All the study samples were genotyped using the OncoArray Illumina beadchip65. The array includes a backbone of ~260,000 SNPs that provide genome-wide coverage of most common variants, together with markers of interest for breast and other cancers identified through GWAS, fine-mapping of known susceptibility regions, and other approaches65.

A standard genotype quality control process was followed for both the BCAC and CIMBA samples which have been described in detail elsewhere35,48. Briefly, this involved excluding SNPs located on chromosome Y; SNPs with call rates <95%; SNPs with MAF < 0.05 and call rate <98%; monomorphic SNPs; and SNPs for which evidence of departure from Hardy-Weinberg equilibrium was observed (P < 10−7 based on a country-stratified test).

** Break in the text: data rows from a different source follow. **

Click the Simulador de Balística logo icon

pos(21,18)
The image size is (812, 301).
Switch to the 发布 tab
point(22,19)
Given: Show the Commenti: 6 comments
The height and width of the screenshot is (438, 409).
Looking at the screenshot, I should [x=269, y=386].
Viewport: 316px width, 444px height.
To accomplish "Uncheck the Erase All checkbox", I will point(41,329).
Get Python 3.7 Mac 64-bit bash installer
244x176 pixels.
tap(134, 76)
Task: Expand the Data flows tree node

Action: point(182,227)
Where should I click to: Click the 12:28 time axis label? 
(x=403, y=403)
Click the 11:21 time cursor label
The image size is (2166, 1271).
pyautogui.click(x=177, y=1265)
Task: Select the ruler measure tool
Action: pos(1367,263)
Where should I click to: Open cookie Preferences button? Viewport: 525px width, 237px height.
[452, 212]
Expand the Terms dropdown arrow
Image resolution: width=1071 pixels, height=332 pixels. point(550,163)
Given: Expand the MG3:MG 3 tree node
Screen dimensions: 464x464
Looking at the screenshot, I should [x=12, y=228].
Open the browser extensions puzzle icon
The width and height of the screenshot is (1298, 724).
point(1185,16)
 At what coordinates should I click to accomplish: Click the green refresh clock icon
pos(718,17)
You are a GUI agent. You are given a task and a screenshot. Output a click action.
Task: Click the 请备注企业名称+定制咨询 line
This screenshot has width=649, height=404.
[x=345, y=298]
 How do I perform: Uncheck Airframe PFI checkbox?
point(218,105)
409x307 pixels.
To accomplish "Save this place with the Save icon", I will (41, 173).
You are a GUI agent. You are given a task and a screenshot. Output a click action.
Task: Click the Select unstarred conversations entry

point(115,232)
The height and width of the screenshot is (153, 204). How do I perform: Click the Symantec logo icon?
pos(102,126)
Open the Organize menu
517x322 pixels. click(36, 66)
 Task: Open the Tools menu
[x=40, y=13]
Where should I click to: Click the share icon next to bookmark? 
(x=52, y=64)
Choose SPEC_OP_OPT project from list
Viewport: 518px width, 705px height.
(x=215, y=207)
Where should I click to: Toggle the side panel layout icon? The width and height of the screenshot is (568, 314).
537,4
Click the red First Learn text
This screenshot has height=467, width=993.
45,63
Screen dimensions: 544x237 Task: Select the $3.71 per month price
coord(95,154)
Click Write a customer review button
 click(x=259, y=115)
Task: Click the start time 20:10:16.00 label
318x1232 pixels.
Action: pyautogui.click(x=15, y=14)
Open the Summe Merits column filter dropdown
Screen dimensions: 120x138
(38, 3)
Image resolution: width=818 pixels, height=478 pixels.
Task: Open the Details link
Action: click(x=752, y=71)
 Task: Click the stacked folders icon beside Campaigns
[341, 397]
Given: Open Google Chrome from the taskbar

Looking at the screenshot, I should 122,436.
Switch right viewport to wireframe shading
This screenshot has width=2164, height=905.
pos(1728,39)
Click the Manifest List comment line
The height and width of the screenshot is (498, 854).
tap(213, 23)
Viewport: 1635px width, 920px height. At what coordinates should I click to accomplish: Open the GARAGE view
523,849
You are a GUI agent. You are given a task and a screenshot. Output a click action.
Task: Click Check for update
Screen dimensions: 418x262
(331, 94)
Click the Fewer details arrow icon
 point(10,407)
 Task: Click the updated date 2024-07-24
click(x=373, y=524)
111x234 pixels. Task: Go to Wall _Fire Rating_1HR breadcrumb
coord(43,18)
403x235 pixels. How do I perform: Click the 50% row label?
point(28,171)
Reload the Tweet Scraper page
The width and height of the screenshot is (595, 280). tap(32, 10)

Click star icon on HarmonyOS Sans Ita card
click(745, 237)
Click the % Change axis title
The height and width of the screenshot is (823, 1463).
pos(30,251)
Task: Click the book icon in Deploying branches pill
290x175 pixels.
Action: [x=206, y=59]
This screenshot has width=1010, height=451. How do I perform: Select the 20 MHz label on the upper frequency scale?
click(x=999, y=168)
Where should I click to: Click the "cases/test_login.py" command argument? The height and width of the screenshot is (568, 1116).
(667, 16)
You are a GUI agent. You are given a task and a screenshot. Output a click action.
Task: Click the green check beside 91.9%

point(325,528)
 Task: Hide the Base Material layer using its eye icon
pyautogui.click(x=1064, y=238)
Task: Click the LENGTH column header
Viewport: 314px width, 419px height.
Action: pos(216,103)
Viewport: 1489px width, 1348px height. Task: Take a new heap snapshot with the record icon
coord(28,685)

Genotypes for ~21 million SNPs were imputed for all subjects using the 1000 Genomes Phase III data (released October 2014) as reference panel, as described previously66. Briefly, the number of reference haplotypes used as templates when imputing missing genotypes was fixed to 800 (-k_hap = 800). A two-stage imputation approach was used: phasing with SHAPEIT67,68 and imputation with IMPUTE269 using 5 Mb non-overlapping intervals. Genotypes were imputed for all SNPs that were found polymorphic (MAF > 0.1%) in either European or Asian populations.

The genome-wide imputation process described above was carried out separately for the BCAC and CIMBA samples. However, this may potentially lead to spurious associations if there are differences in the quality of the imputation (measured using the imputation accuracy r² metric70) for a given SNP between the two datasets. To address this, a stringent approach was employed which involved including only SNPs for which the difference in r² between the BCAC and CIMBA SNP imputations (Δr²) was minimal relative to their r² values. SNPs with r² > 0.9 in both BCAC and CIMBA were kept in the analyses only if Δr² < 0.05; SNPs with 0.8 < r² ≤ 0.9 in both BCAC and CIMBA were kept if Δr² < 0.02 and, SNPs with 0.5 < r² ≤ 0.8 in both BCAC and CIMBA were kept if Δr² < 0.01. All SNPs with r² < 0.5 in either CIMBA or BCAC were excluded. Only SNPs with a MAF > 0.01 in BCAC cases were included.

Consequently, 9,072,535 SNPs were included in the BRCA1 analyses (402,336 genotyped and 8,670,199 imputed SNPs) and 9,047,403 SNPs in the BRCA2 analyses (402,397 genotyped and 8,645,006 imputed SNPs).